State AGs Join Climate Fight

Published April 27, 2018

Led by Indiana Attorney General Curtis Hill (R), Republican attorneys general from 15 states filed a friend of the court brief in the U.S. District Court for the Northern District of California asking the presiding judge, William Alsup, to dismiss a climate liability lawsuit against five oil companies brought by the cities of Oakland and San Francisco.

Oakland and San Francisco officials say oil companies sought to delay emissions regulations by discrediting climate change research. The city governments claim the companies should be held liable for harms allegedly caused by climate change and the costs to cities responding to the changing climate.

Joining Hill in seeking dismissal of the case are the attorneys general from Alabama, Arkansas, Colorado, Georgia, Kansas, Louisiana, Nebraska, Oklahoma, South Carolina, Texas, Utah, West Virginia, Wisconsin, and Wyoming.

The AGs cite numerous reasons why Alsup should dismiss the cities’ lawsuit.

The AGs argue whether or not to address climate change is a matter best left to the legislative branch of government, not the judiciary. “Plaintiffs’ objections to fossil fuel use are based in public policy, not law, and are thus not appropriate for judicial resolution,” the brief says.

» **DATA**:

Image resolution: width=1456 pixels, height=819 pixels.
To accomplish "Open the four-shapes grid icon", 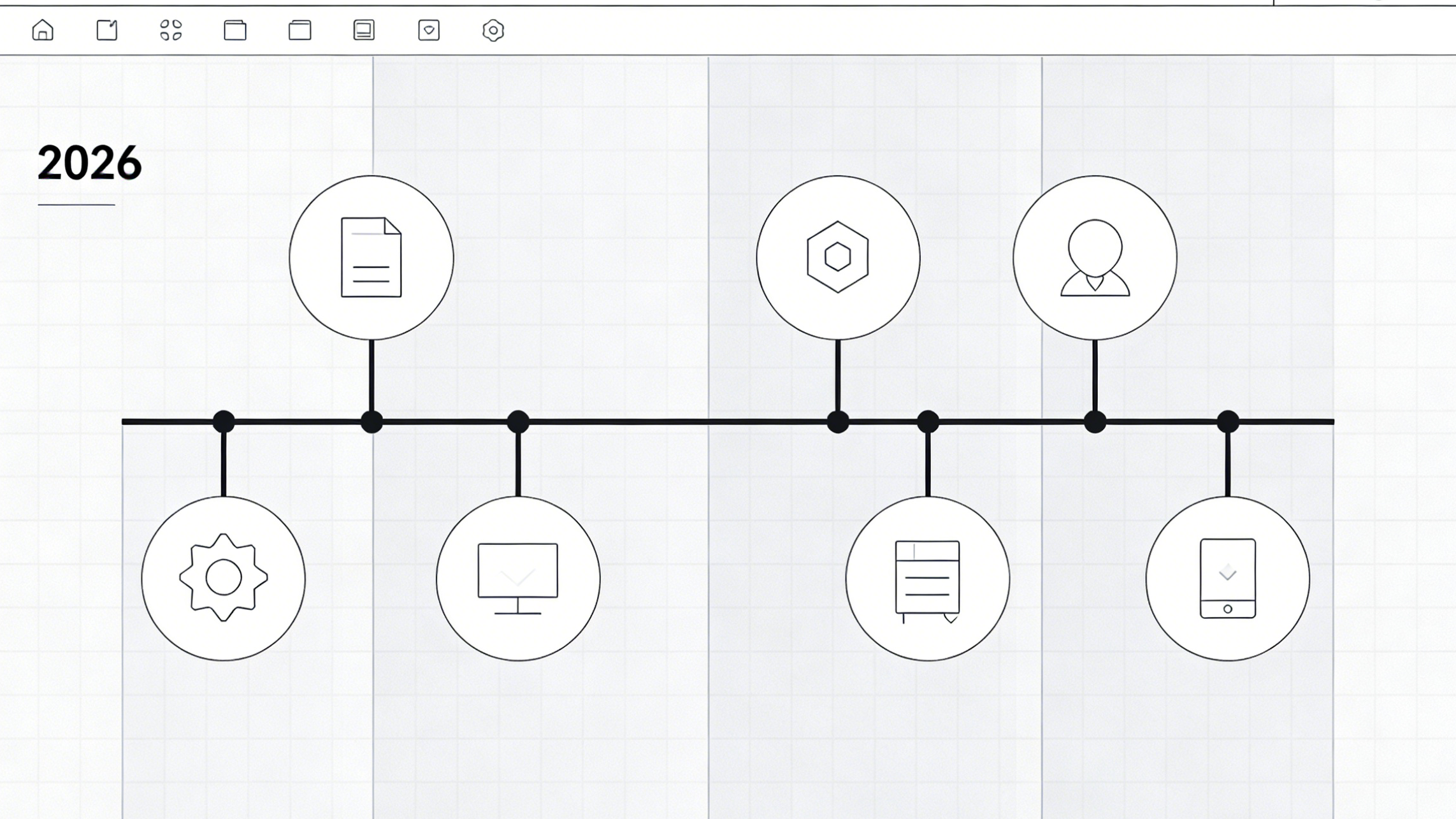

» **PROBLEMS**:
- a) In the article on state attorneys general and the climate lawsuit, which court received the friend of the court brief?
- b) Write the next few paragraphs of the article on state attorneys general and the climate lawsuit, picking up after its final sentence.

» **THE RESULTS**:
- a) The U.S. District Court for the Northern District of California.

- b)
The AGs also say the cities’ claims could “jeopardize our national system of cooperative federalism” by allowing certain cities or states to set energy policies to the whole nation. This echoes U.S. Environmental Protection Agency Administrator Scott Pruitt’s reasoning for reevaluating California’s Clean Air Act waiver which allows it to set emissions standards tighter than federal limits.

“Cooperative federalism doesn’t mean that one state can dictate standards for the rest of the country,” Pruitt said in an April 2 press statement EPA released upon announcing it was rescinding draconian Obama-era fuel economy standards and timetables.

The brief also argues allowing the cities’ lawsuit to go forward and be successful could open the cities themselves up to class-action lawsuits for billions of dollars in damages.

“[Cities are suing for] nothing more specific than promoting the use of fossil fuels,” the AGs write. “As utility owners, power plant operators, and generally significant users of fossil fuels (through facilities, vehicle fleets and highway construction, among other functions), States and their political subdivisions themselves may be future defendants in similar actions.”

The AGs also argue by demanding oil companies pay for sea walls and other climate mitigation and abatement programs, Oakland and San Francisco are attempting to regulate interstate commerce, a function assigned solely to Congress in the U.S. Constitution.

“Imposing such financial consequences on business activity contravenes Congress’s exclusive power to regulate interstate and foreign commerce,” the brief says.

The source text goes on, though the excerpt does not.